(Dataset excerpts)
-- Opening Marker --

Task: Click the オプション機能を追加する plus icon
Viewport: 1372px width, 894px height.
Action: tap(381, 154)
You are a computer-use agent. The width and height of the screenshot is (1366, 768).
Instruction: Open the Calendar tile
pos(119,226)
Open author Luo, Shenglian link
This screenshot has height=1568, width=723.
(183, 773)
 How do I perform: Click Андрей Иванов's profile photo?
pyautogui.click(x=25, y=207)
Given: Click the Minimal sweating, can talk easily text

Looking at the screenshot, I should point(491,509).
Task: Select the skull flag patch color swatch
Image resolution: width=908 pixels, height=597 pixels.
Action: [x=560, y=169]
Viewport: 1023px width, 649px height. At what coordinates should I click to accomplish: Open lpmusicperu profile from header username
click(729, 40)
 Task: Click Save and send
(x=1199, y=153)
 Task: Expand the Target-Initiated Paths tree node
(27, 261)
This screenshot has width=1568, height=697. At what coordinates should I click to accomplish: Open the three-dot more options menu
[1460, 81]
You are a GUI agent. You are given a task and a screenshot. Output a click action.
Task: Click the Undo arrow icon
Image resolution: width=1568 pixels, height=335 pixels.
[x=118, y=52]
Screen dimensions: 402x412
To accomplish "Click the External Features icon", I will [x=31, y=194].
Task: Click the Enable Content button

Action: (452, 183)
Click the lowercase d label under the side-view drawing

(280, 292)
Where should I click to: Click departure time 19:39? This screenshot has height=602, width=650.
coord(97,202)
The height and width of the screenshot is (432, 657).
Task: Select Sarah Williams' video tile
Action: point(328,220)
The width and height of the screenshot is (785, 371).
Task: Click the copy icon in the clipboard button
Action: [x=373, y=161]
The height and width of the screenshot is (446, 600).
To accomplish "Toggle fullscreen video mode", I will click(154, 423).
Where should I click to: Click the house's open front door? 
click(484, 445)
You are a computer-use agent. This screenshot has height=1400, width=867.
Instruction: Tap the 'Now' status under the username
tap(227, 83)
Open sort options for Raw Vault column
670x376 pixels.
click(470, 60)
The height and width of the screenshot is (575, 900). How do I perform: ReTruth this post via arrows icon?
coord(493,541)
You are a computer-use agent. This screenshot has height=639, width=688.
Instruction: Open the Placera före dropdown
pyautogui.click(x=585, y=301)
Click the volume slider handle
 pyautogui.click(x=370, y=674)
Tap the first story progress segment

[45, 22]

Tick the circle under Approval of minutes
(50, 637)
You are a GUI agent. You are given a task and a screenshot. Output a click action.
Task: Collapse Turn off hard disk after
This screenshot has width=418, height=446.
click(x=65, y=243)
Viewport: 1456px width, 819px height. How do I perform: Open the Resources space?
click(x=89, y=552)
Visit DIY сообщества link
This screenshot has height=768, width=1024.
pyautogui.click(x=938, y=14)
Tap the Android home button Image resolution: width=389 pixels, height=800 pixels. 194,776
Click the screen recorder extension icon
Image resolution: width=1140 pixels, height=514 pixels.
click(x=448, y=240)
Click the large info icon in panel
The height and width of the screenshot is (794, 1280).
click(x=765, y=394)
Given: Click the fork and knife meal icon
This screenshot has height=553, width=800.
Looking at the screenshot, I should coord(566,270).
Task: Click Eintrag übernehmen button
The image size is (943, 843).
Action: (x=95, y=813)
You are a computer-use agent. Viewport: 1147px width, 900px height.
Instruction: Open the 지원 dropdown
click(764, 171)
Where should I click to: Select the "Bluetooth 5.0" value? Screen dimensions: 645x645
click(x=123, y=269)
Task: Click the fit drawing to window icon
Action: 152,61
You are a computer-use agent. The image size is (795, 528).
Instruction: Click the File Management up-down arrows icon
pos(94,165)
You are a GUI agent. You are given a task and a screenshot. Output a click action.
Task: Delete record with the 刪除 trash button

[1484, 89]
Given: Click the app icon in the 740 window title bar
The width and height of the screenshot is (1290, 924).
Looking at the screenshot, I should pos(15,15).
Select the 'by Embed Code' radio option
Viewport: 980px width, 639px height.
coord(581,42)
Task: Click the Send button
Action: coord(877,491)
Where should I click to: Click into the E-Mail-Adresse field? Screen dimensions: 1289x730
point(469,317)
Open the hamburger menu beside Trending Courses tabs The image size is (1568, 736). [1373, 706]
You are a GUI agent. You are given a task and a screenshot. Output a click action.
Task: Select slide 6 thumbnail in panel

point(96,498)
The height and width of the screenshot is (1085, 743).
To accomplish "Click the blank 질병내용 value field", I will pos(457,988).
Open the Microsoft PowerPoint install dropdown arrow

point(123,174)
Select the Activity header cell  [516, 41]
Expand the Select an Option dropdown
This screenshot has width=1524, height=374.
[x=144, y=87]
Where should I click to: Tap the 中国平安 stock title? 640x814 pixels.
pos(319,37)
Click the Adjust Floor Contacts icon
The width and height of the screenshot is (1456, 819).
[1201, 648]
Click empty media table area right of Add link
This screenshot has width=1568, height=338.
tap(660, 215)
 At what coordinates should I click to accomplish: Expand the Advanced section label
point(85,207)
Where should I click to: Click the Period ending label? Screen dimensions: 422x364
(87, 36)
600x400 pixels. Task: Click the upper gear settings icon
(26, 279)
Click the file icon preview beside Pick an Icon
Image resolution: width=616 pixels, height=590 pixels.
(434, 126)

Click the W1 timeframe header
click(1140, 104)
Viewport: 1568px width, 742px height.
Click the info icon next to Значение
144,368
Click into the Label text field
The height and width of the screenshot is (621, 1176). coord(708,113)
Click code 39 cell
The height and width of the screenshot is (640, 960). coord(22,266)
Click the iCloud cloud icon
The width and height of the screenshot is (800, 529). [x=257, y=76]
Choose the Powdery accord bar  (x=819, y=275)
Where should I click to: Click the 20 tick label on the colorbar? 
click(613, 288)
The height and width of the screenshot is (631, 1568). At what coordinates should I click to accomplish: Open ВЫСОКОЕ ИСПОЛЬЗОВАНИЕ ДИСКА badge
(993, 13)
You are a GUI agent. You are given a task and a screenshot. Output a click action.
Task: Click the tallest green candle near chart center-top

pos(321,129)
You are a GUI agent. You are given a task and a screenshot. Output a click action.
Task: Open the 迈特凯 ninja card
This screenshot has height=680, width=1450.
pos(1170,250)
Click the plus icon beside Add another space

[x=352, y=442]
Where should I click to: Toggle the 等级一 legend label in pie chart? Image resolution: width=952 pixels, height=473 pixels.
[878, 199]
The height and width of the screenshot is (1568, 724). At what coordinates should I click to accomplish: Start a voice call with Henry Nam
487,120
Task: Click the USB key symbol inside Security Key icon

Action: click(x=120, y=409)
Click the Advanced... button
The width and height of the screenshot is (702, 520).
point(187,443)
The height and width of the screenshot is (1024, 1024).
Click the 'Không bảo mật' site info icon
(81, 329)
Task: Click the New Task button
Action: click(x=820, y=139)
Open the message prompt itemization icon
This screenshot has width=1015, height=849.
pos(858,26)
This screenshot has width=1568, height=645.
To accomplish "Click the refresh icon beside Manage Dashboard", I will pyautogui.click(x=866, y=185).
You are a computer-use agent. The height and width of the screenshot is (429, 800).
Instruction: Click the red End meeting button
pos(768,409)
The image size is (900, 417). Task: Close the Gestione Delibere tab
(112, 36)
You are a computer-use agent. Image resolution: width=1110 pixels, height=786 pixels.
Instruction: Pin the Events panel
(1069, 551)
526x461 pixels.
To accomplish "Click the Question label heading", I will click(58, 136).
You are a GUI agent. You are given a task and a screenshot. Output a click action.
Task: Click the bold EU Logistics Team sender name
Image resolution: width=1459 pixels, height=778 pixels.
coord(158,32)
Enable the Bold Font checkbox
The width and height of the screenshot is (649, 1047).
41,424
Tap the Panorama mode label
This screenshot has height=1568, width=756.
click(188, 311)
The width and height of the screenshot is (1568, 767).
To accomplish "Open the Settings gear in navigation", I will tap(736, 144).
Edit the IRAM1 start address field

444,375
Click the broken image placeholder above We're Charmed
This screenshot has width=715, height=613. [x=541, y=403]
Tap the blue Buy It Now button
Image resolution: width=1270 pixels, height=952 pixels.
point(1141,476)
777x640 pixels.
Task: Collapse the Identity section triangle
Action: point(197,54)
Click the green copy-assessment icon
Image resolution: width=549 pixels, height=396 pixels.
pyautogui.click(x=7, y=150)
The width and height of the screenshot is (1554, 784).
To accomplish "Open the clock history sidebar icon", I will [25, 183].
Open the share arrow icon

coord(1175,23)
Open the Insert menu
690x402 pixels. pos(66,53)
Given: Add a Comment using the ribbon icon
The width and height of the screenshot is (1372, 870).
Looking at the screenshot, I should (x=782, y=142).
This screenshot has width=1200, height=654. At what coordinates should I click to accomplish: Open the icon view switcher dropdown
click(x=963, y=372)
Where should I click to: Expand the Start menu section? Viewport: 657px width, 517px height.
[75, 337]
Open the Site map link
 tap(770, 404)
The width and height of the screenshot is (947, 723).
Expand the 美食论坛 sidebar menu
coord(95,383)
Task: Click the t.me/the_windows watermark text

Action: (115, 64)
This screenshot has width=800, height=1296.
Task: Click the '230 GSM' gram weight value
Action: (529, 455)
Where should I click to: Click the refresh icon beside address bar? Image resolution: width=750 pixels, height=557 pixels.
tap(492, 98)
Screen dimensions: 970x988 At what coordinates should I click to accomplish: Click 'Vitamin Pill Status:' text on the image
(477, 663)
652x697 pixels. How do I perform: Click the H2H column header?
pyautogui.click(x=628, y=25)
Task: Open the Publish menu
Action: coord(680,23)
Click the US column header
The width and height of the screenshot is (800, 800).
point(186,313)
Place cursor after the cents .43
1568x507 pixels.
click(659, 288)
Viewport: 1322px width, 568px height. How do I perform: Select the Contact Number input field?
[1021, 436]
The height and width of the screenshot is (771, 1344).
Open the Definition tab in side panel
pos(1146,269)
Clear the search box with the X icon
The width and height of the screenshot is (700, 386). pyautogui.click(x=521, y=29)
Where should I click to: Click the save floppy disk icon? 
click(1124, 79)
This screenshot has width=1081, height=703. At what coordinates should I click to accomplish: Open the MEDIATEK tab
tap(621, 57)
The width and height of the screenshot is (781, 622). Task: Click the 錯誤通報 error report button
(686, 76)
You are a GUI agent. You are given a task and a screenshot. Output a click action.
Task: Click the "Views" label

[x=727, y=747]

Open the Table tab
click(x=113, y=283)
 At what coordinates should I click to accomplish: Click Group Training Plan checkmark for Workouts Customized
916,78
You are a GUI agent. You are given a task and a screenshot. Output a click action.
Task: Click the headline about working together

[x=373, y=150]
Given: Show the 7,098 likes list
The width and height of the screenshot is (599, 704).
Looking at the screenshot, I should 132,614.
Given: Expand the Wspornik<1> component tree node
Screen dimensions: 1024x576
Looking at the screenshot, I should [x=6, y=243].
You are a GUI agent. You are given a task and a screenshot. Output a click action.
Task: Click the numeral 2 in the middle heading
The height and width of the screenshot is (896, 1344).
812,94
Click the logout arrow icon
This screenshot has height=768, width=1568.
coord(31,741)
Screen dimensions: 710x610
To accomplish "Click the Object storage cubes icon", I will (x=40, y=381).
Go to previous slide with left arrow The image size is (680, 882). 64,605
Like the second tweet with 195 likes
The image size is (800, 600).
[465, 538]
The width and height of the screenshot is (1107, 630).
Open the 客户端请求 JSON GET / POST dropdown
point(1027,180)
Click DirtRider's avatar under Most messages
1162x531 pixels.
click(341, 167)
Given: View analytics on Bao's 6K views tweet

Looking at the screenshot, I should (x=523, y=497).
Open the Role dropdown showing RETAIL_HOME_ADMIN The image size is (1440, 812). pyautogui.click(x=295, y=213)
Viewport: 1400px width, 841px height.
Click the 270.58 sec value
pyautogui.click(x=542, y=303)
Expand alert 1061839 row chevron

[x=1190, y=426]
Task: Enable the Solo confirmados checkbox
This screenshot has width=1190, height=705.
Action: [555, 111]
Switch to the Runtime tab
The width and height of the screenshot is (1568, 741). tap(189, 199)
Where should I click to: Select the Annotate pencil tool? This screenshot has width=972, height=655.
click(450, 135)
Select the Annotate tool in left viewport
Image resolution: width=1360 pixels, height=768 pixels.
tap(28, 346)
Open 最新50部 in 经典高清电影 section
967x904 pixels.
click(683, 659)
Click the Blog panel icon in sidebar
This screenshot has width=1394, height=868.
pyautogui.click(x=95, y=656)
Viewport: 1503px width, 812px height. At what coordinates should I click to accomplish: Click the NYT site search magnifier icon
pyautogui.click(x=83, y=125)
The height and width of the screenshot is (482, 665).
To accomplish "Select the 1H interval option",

-- Closing Marker --

Your task is to find each line in the entries that contains the string "likes" and copy it.

Given: Show the 7,098 likes list
Like the second tweet with 195 likes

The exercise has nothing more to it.